• Task item
Throughout the listing below, copy each line containing "will".

--- Data listing ---

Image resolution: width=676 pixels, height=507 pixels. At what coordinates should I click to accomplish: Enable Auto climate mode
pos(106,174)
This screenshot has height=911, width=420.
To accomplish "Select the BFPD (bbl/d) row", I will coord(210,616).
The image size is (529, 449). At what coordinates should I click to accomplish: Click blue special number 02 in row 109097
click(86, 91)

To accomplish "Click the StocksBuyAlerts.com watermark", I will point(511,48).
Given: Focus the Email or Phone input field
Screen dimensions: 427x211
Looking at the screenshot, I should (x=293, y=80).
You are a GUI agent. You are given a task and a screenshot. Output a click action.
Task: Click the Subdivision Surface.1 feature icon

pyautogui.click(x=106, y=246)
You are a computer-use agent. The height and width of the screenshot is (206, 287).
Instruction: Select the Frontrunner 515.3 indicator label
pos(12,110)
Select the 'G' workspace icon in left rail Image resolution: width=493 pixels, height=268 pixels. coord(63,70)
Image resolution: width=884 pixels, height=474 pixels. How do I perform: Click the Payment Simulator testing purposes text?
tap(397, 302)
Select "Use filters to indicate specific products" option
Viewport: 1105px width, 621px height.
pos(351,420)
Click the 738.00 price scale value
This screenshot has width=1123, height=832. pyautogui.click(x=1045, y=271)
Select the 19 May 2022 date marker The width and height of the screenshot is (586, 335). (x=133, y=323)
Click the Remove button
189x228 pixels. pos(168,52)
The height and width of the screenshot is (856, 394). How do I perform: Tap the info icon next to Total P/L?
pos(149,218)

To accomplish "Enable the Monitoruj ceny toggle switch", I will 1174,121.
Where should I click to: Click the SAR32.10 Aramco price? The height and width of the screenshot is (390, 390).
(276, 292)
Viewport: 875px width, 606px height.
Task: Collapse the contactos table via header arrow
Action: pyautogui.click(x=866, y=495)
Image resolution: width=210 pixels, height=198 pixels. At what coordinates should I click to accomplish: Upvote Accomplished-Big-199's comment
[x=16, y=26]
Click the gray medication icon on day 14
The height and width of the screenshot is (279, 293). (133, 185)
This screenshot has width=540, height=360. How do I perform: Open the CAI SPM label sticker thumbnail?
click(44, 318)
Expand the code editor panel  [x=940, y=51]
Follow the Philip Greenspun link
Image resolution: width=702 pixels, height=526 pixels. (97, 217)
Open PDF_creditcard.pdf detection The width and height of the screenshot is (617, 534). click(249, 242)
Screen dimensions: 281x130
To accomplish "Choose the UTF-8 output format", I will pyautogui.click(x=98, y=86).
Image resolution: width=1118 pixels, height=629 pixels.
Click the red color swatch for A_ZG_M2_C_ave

---

• Written response
To accomplish "Select the BFPD (bbl/d) row", I will coord(210,616).
To accomplish "Click the StocksBuyAlerts.com watermark", I will point(511,48).
To accomplish "Enable the Monitoruj ceny toggle switch", I will 1174,121.
To accomplish "Choose the UTF-8 output format", I will pyautogui.click(x=98, y=86).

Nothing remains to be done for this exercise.